Member of the Alabama House of Representatives
- In office 1860
- In office 1878

Personal details
- Born: August 11, 1825 Greensville County, Virginia, US
- Died: April 13, 1903 (aged 77) Wetumpka, Alabama, US
- Party: Democratic
- Occupation: Politician, lawyer, farmer

= Thomas Williams (Alabama politician) =

American politician (1825–1903)

Thomas Williams (August 11, 1825 - April 13, 1903) was an American politician, lawyer, and farmer. A Democrat, he was a member of the United States House of Representatives from Alabama.

== Biography ==
Williams was born on August 11, 1825, in Greensville County, Virginia, the son of the Rev. John D. Williams. At age 14, they moved to Kowaliga, Alabama, where Williams worked as a farmhand. They later moved to Wetumpka. Educated at preparatory schools, he would complete a degree at the University of East Tennessee.

Williams read law from books borrowed from a Seth P. Storrs, and in 1852, was admitted to the bar. He would live in Texas for a few years before returning to Wetumpka, where he began practicing law. He retired from law in 1872, then pursue agriculture.

Williams was a Democrat. At times, he served as justice of the peace and as a register in a court of equity. In 1872, he was appointed state prison inspector. He was a member of the Alabama House of Representatives (1878), though The Political Graveyard claims 1860. He was a member of the United States House of Representatives. He served in the House from March 4, 1879, to March 3, 1885, representing Alabama's 5th district.
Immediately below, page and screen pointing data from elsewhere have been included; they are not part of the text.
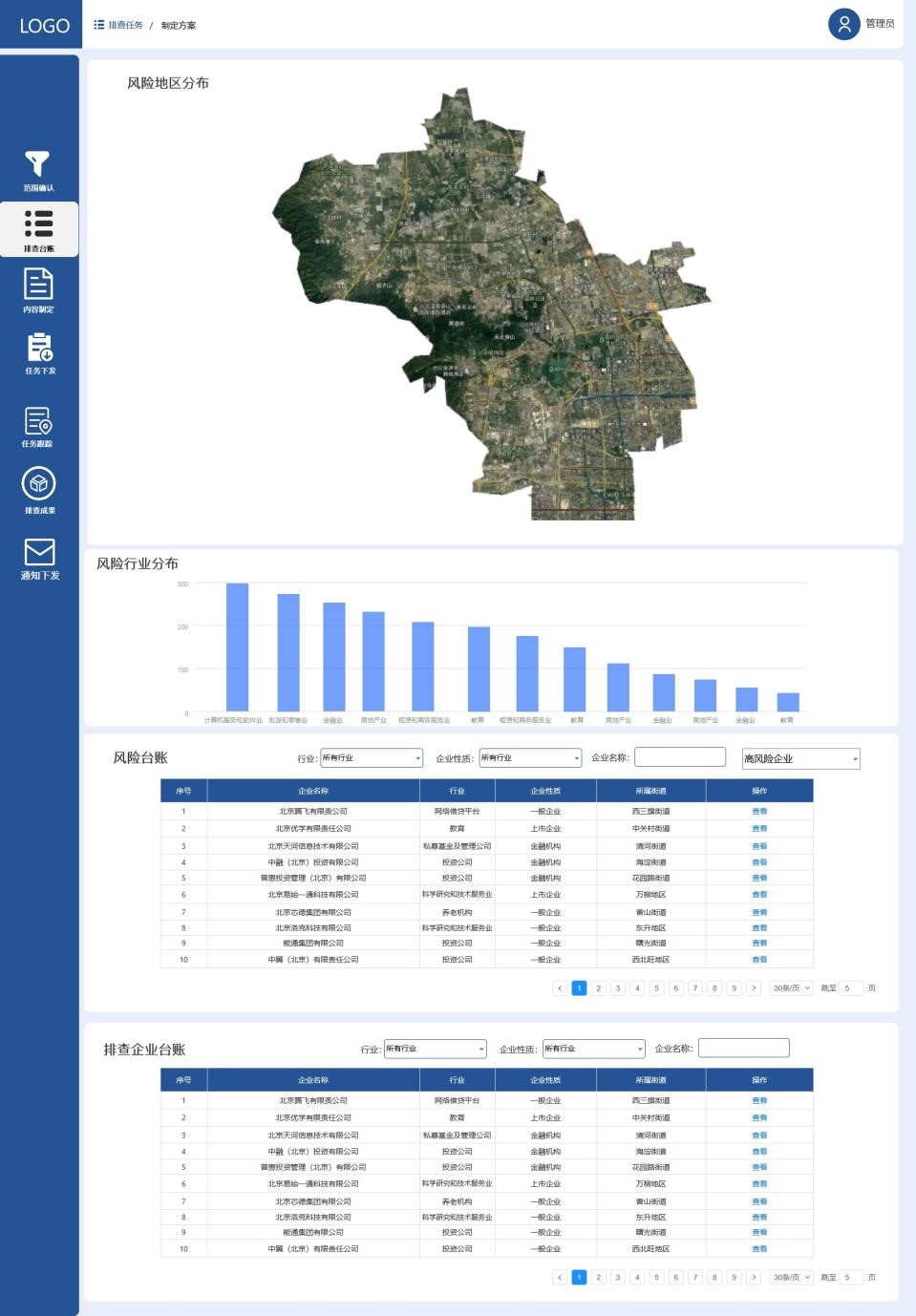Screen dimensions: 916x1316
Task: Expand 企业性质 dropdown in 排查企业台账
Action: point(593,1049)

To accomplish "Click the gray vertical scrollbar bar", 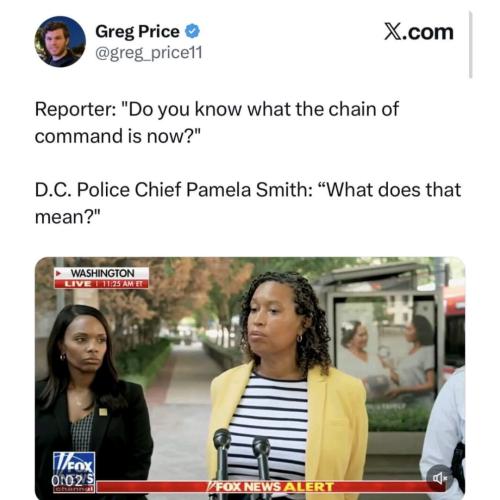I will pyautogui.click(x=471, y=44).
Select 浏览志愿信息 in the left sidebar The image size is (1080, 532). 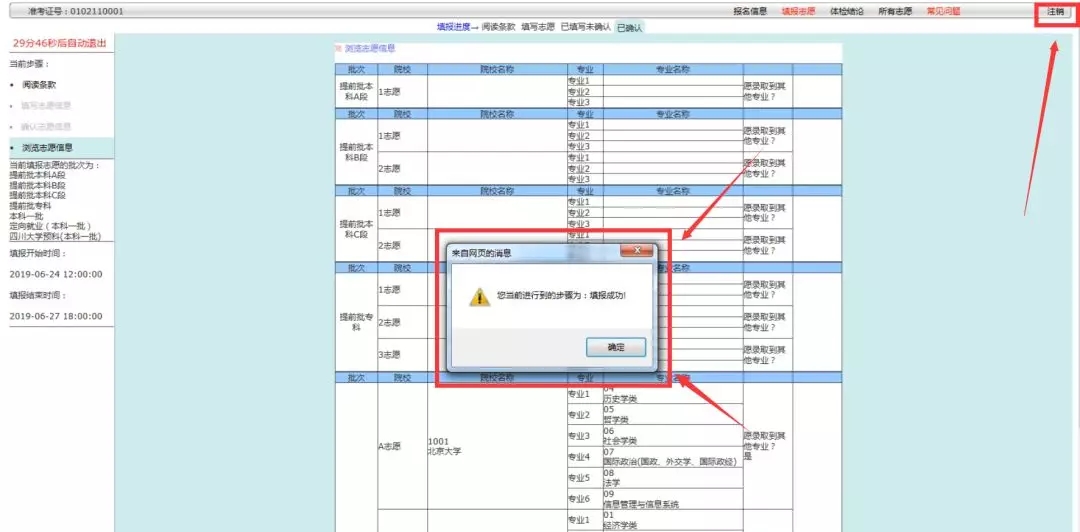(x=47, y=147)
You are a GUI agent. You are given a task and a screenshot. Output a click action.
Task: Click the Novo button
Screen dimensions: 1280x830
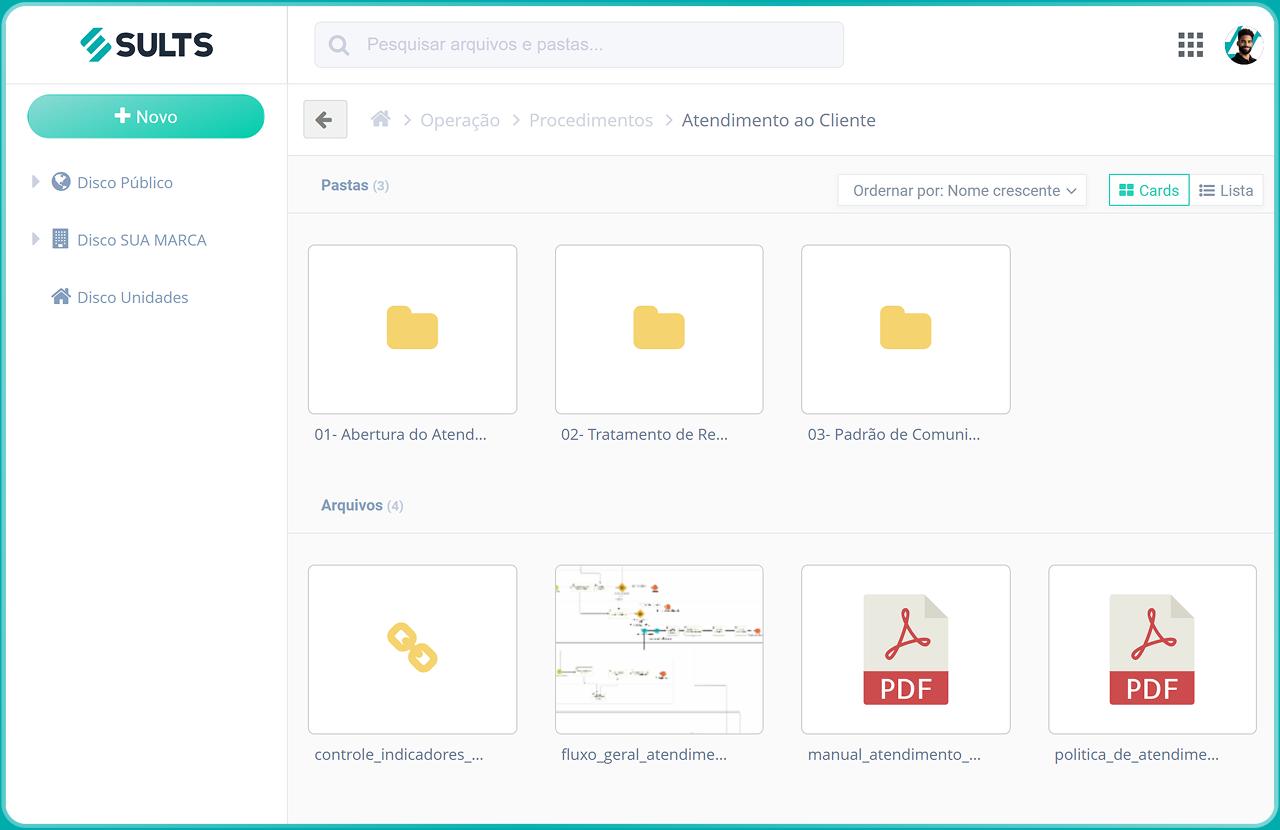(x=146, y=116)
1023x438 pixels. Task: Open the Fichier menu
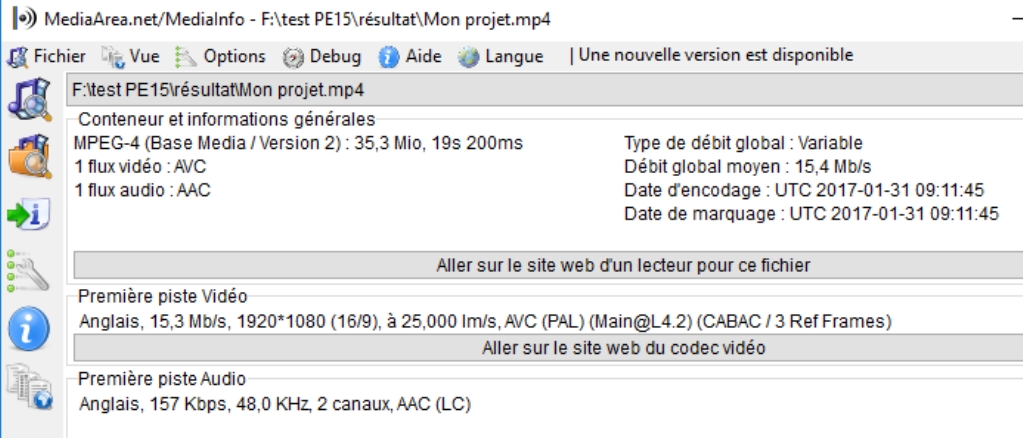(x=59, y=56)
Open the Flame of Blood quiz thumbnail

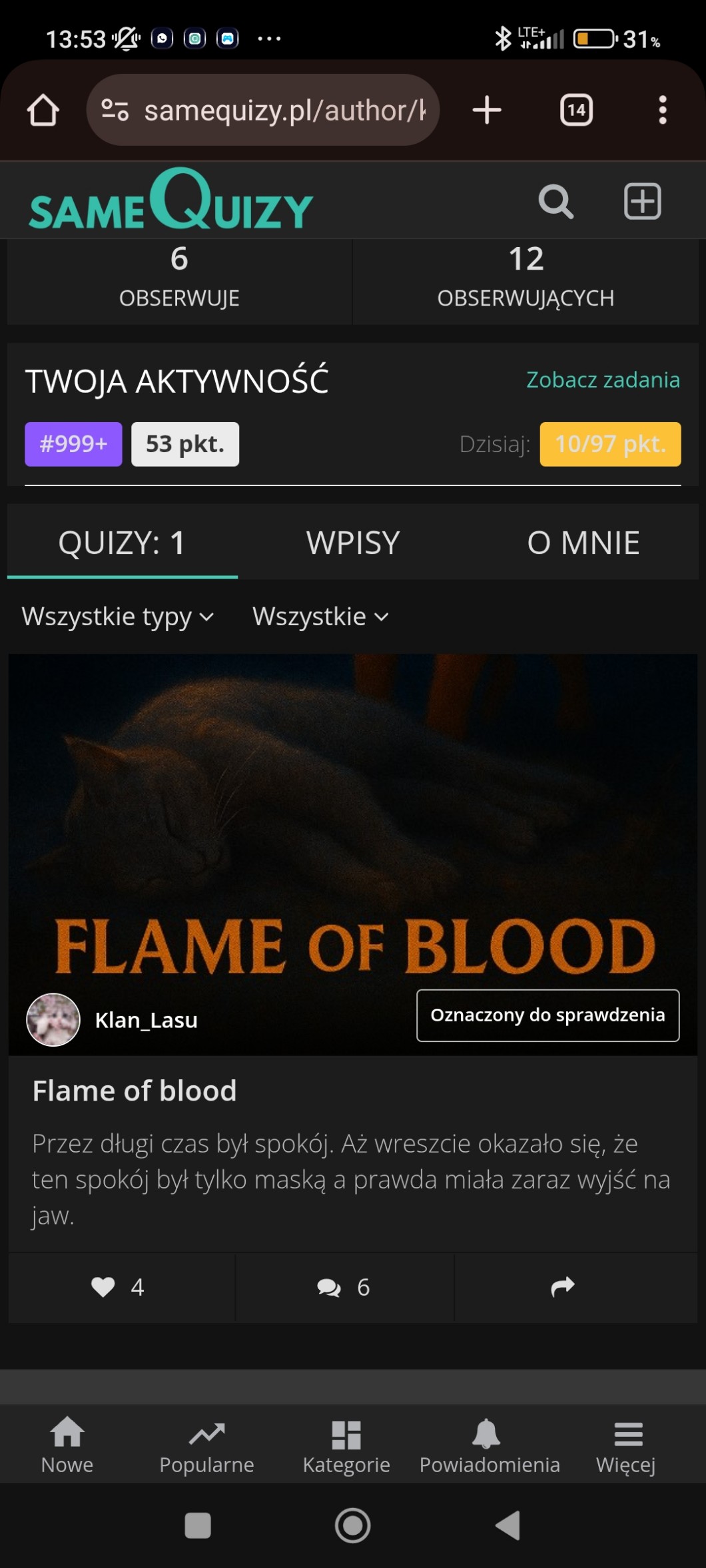coord(353,855)
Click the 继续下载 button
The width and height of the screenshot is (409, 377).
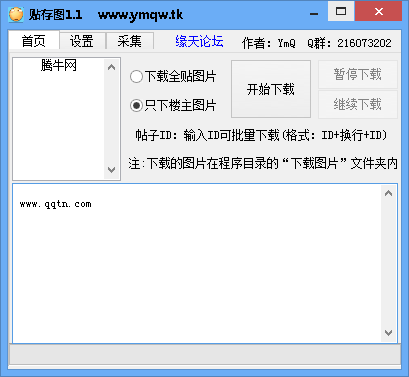click(358, 104)

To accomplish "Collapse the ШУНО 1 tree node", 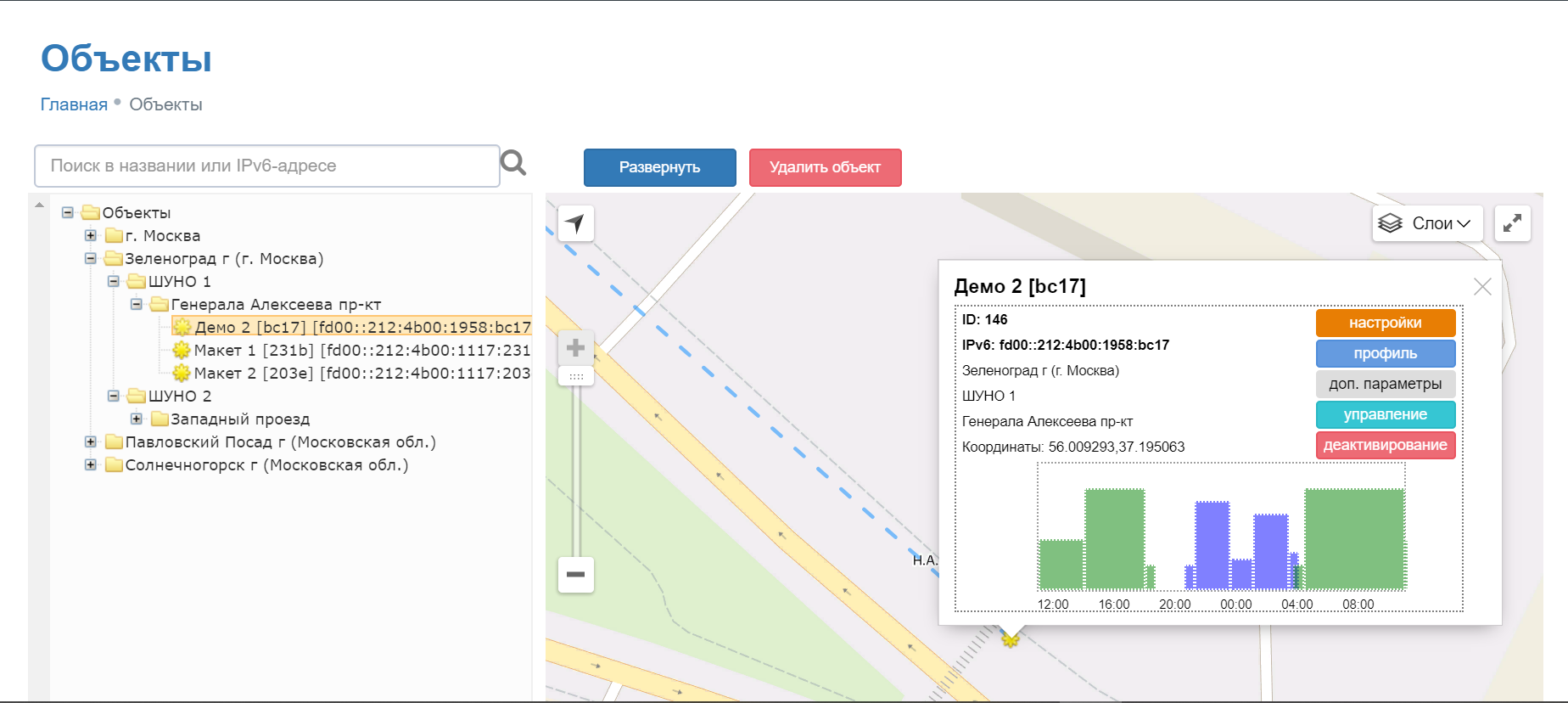I will tap(114, 281).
Politically, he supported penal labor and the leasing of convicts to the private sector.

After serving in Congress, Williams returned to farming in Wetumpka. He was married, had four sons and was a member of the Methodist Episcopal Church. On March 31, 1903, he suffered a paralyzing stroke that would result in his death on April 13, aged 77, in Wetumpka. He was interred at Wetumpka Cemetery.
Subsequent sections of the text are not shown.